Find every line in the records that holds the string "target". Copy each one.

(Dataset entries)
......

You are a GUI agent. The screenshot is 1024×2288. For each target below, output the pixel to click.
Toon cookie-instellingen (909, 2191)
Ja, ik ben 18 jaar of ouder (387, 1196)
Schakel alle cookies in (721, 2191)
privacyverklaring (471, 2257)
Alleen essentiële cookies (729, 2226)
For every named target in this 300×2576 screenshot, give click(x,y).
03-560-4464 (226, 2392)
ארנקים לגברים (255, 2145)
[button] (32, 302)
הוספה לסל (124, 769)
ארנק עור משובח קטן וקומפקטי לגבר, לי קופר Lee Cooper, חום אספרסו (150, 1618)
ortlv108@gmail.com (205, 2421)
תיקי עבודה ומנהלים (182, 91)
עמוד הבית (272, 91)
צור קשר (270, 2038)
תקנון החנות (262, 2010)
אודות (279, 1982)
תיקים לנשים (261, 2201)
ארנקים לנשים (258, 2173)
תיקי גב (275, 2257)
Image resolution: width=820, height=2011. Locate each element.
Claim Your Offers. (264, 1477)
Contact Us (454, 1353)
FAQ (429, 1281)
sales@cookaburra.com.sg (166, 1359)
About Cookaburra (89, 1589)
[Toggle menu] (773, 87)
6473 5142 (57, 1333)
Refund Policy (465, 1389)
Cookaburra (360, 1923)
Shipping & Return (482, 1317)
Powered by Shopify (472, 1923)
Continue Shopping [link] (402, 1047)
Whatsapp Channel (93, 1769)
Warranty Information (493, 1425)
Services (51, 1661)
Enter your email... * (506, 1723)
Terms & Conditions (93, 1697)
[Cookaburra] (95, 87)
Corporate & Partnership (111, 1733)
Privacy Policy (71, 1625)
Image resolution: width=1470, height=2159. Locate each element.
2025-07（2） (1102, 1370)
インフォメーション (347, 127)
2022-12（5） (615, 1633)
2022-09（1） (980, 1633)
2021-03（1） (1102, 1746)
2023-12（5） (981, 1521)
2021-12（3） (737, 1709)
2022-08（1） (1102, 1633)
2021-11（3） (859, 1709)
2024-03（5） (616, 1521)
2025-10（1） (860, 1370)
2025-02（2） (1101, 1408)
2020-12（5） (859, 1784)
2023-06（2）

......

--- Final answer ---
You are a GUI agent. The screenshot is 1024×2288. For each target below, output the pixel to click.
For every named target in this 300×2576 screenshot, give click(x,y).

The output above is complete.